***** Given passage

First Federal competes for loan originations primarily through the interest 
rates and loan fees it charges and through the efficiency and quality of 
services it provides to borrowers.  Competition is affected by, among other 
things, the general availability of lendable funds, general and local 
economic conditions, current interest rate levels and other factors which 
are not readily predictable.

      There is only one other thrift institution which has its principal 
offices in Muskingum County, Ohio, but several other savings associations 
and commercial banks have offices in First Federal's primary market area.  
Of the seven banks and thrifts which have offices in Muskingum County, First 
Federal ranks approximately fourth in deposit share with 12.63% of the 
savings market as of June 30, 1997, and ranks second in residential real 
estate originations for purchase of residential property with 13.32% of the 
mortgage loan originations for the first eight months of the 1998 calendar 
year.

      The number and size of financial institutions competing with First 
Federal is also likely to increase as a result of changes in statutes and 
regulations eliminating various restrictions on interstate branching by 
federal savings associations and national banks.  Such increased competition 
may have an adverse effect upon First Federal.

Personnel

      As of September 30, 1998, First Federal had 76 full-time employees and 
8 part-time employees.  First Federal believes that relations with its 
employees are excellent.  First Federal offers health and life insurance 
benefits.  None of the employees of First Federal are represented by a 
collective bargaining unit.

                                 REGULATION

General

      As a savings and loan holding company within the meaning of the Home 
Owners Loan Act of 1933, as amended (the "HOLA"), Bancorp is subject to 
regulation, examination and oversight by the OTS, and will be required to 
submit periodic reports to the OTS.  As a corporation organized under Ohio 
law, Bancorp is subject to provisions of the Ohio Revised Code applicable to 
corporations generally.

**********
***** Data extract

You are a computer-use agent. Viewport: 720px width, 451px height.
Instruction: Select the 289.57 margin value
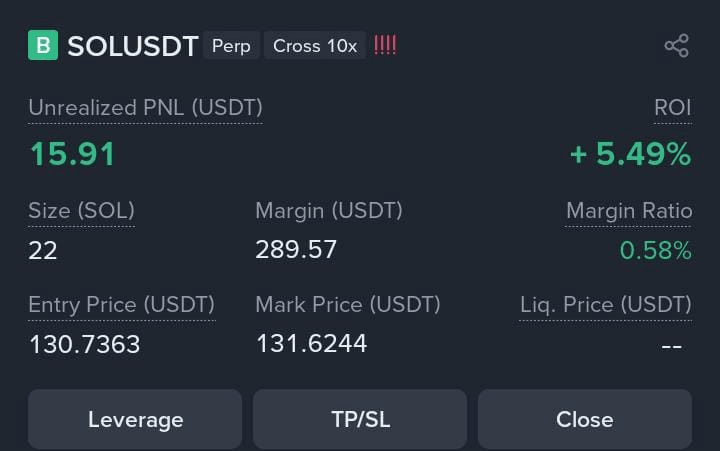[296, 250]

**********

*Problem requirements*.
Translate this sentence from the First Federal passage into Spanish: "None of the employees of First Federal are represented by a collective bargaining unit."

*Answer below*.
Ninguno de los empleados de First Federal está representado por una unidad de negociación colectiva.